Please render each line of the listing below as a string in a JSON list, one string per line, with blank lines omitted.

AVAILABLE RECORDS
* begin *
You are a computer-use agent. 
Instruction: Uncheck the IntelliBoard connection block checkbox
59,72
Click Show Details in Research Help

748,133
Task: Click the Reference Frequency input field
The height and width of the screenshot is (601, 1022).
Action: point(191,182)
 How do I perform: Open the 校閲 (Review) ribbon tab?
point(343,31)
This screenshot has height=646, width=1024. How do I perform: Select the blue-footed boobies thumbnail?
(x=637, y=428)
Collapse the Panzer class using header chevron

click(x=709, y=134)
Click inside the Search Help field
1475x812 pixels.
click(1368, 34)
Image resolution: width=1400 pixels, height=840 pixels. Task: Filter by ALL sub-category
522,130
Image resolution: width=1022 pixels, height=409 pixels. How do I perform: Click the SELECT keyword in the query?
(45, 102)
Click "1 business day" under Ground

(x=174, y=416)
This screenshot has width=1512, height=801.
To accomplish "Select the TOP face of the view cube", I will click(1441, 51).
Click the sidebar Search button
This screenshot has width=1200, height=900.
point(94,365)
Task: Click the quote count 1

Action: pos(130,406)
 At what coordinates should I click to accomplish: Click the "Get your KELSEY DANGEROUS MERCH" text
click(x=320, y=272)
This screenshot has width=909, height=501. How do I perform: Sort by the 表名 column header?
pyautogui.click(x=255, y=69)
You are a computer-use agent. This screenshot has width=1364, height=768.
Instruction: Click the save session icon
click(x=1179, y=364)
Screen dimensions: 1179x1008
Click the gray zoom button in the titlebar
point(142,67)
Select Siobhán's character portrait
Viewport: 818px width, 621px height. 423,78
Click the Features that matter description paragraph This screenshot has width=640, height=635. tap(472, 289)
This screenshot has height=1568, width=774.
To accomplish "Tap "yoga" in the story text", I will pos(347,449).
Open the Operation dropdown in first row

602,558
* end *
FULL RESPONSE
[
  "You are a computer-use agent. ",
  "Instruction: Uncheck the IntelliBoard connection block checkbox",
  "59,72",
  "Click Show Details in Research Help",
  "748,133",
  "Task: Click the Reference Frequency input field",
  "The height and width of the screenshot is (601, 1022).",
  "Action: point(191,182)",
  " How do I perform: Open the 校閲 (Review) ribbon tab?",
  "point(343,31)",
  "This screenshot has height=646, width=1024. How do I perform: Select the blue-footed boobies thumbnail?",
  "(x=637, y=428)",
  "Collapse the Panzer class using header chevron",
  "click(x=709, y=134)",
  "Click inside the Search Help field",
  "1475x812 pixels.",
  "click(1368, 34)",
  "Image resolution: width=1400 pixels, height=840 pixels. Task: Filter by ALL sub-category",
  "522,130",
  "Image resolution: width=1022 pixels, height=409 pixels. How do I perform: Click the SELECT keyword in the query?",
  "(45, 102)",
  "Click \"1 business day\" under Ground",
  "(x=174, y=416)",
  "This screenshot has width=1512, height=801.",
  "To accomplish \"Select the TOP face of the view cube\", I will click(1441, 51).",
  "Click the sidebar Search button",
  "This screenshot has width=1200, height=900.",
  "point(94,365)",
  "Task: Click the quote count 1",
  "Action: pos(130,406)",
  " At what coordinates should I click to accomplish: Click the \"Get your KELSEY DANGEROUS MERCH\" text",
  "click(x=320, y=272)",
  "This screenshot has width=909, height=501. How do I perform: Sort by the 表名 column header?",
  "pyautogui.click(x=255, y=69)",
  "You are a computer-use agent. This screenshot has width=1364, height=768.",
  "Instruction: Click the save session icon",
  "click(x=1179, y=364)",
  "Screen dimensions: 1179x1008",
  "Click the gray zoom button in the titlebar",
  "point(142,67)",
  "Select Siobhán's character portrait",
  "Viewport: 818px width, 621px height. 423,78",
  "Click the Features that matter description paragraph This screenshot has width=640, height=635. tap(472, 289)",
  "This screenshot has height=1568, width=774.",
  "To accomplish \"Tap \"yoga\" in the story text\", I will pos(347,449).",
  "Open the Operation dropdown in first row",
  "602,558"
]